TASK
Below are the entries. Set down exactly the line containing "At Summer Camp (Year 2) (53, 2242)" and each line after it.

EXTRACTED MATERIAL
◆ ◆ ◆ ◆ ◆

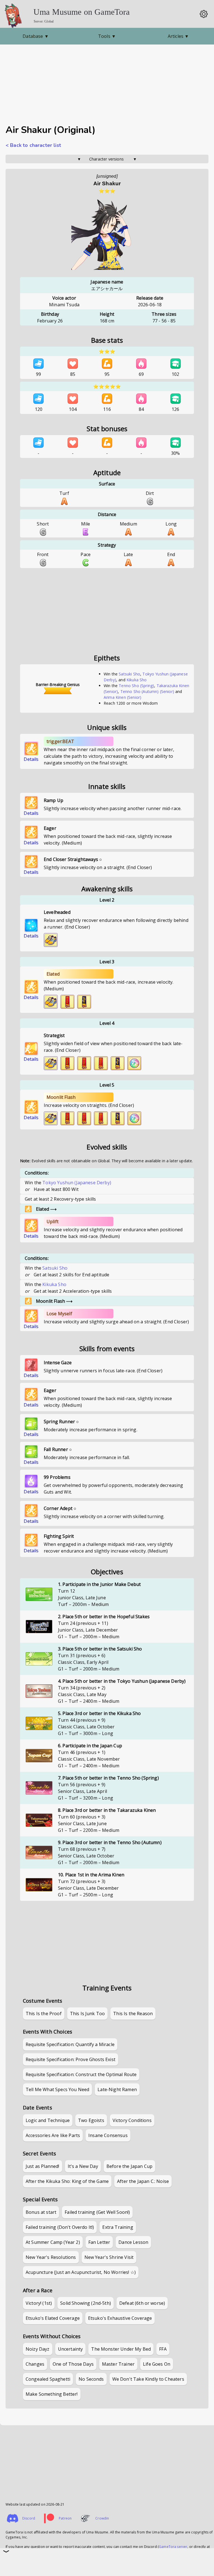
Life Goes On (156, 2364)
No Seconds (91, 2379)
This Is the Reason (133, 2013)
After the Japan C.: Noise (143, 2181)
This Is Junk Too (87, 2013)
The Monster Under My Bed (121, 2349)
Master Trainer (118, 2364)
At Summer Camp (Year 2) (53, 2242)
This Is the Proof (44, 2013)
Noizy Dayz (38, 2349)
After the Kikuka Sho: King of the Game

◆ ◆ ◆ ◆ ◆

WRITTEN SOLUTION
At Summer Camp (Year 2) (53, 2242)
This Is the Proof (44, 2013)
Noizy Dayz (38, 2349)
After the Kikuka Sho: King of the Game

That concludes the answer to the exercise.